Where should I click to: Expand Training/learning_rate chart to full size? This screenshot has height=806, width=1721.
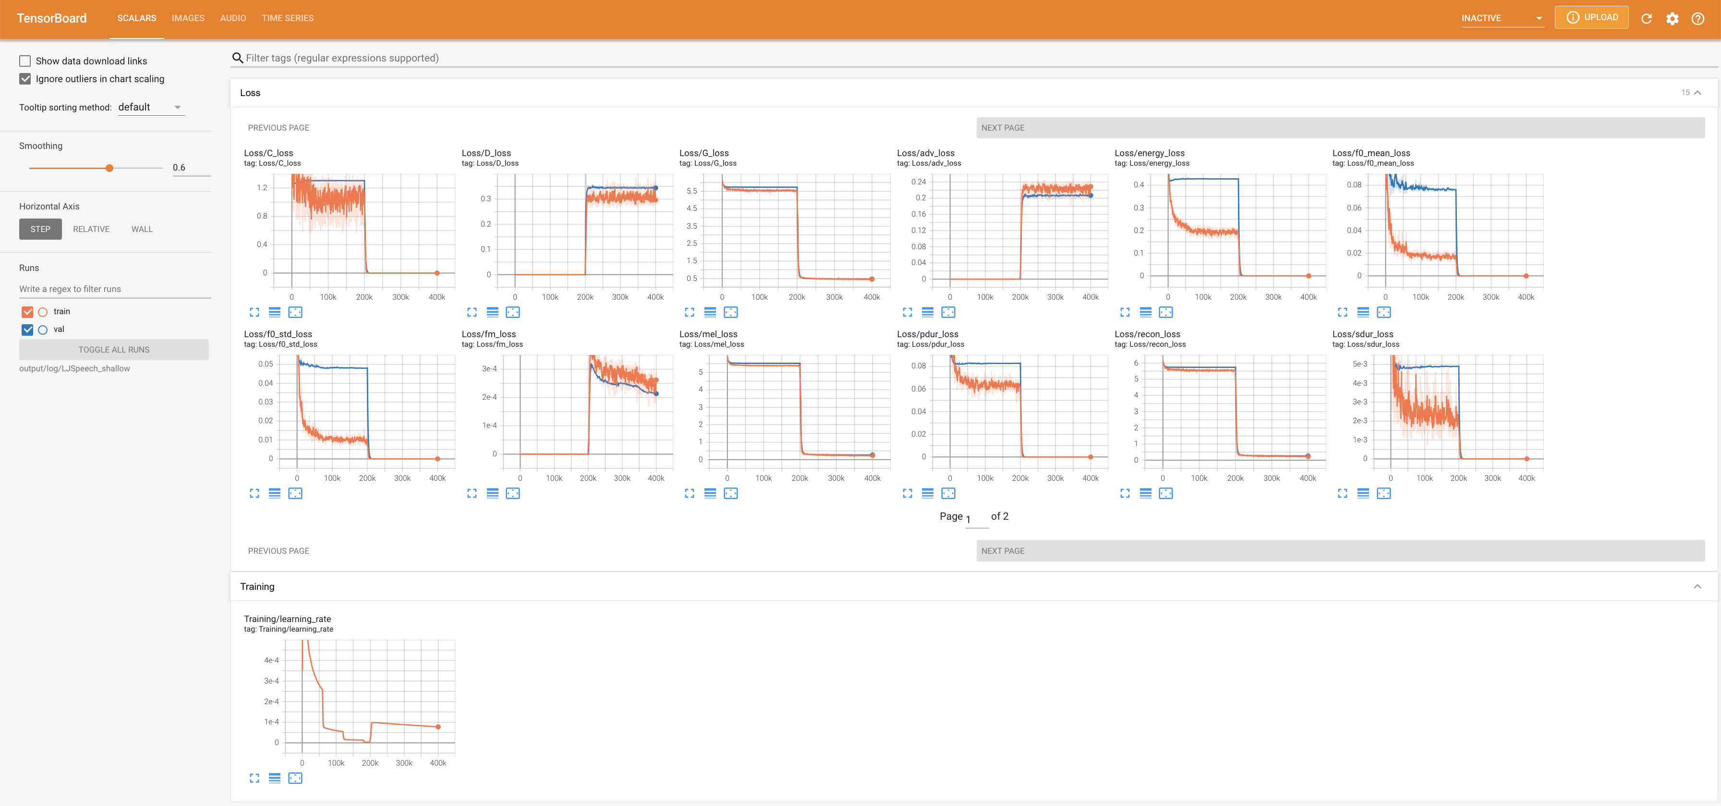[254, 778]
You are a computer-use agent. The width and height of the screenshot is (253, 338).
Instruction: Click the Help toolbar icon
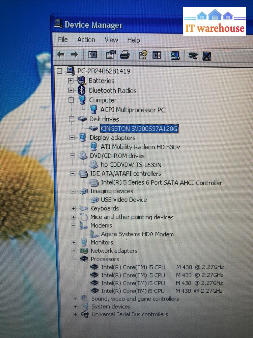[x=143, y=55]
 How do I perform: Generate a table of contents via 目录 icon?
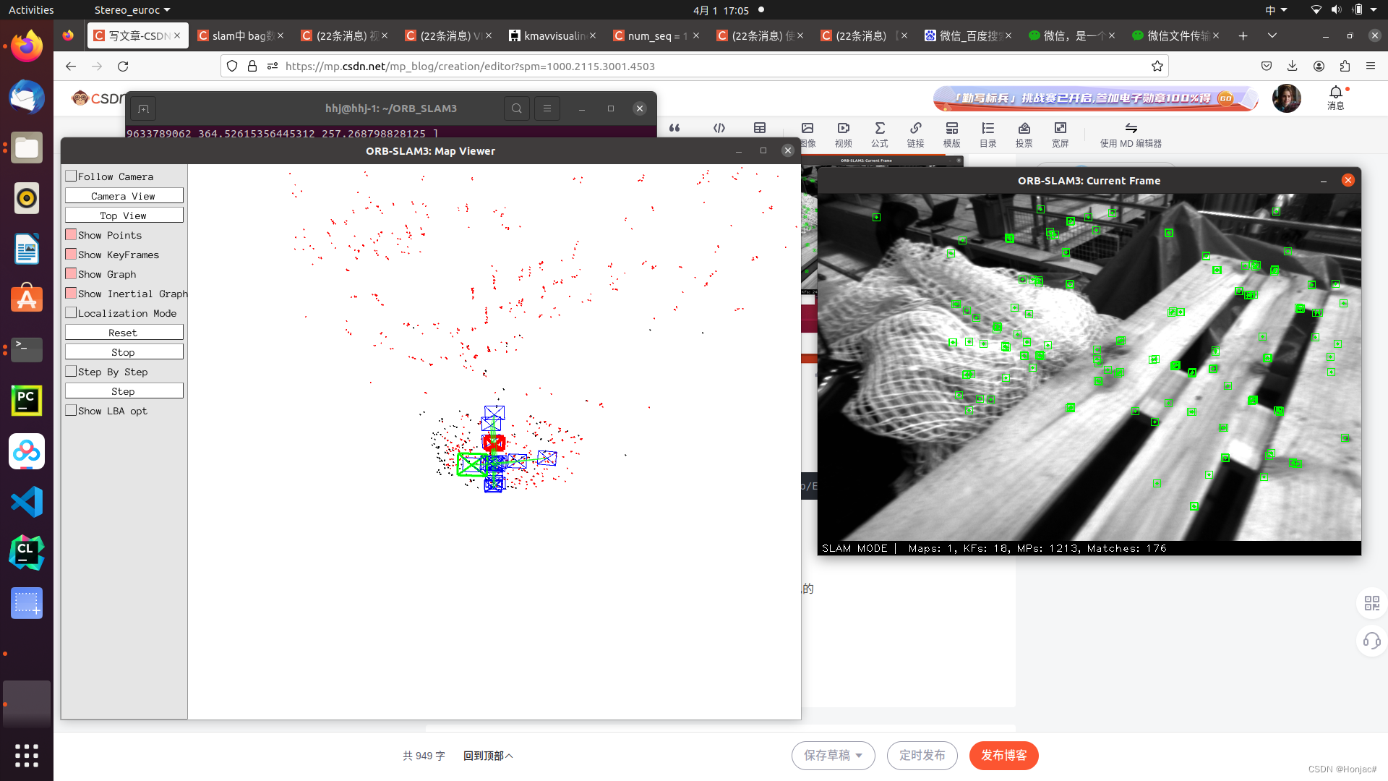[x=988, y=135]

**EXERCISE AIM**. Repeat word for word the lines of the entries from the one containing "You are a computer-use" through the end of the entries, including both ends, and leave out the pictures.

**SOLUTION**.
You are a computer-use agent. The width and height of the screenshot is (253, 338).
Instruction: Click the Help toolbar icon
[x=143, y=55]
 How do I perform: Generate a table of contents via 目录 icon?
[x=988, y=135]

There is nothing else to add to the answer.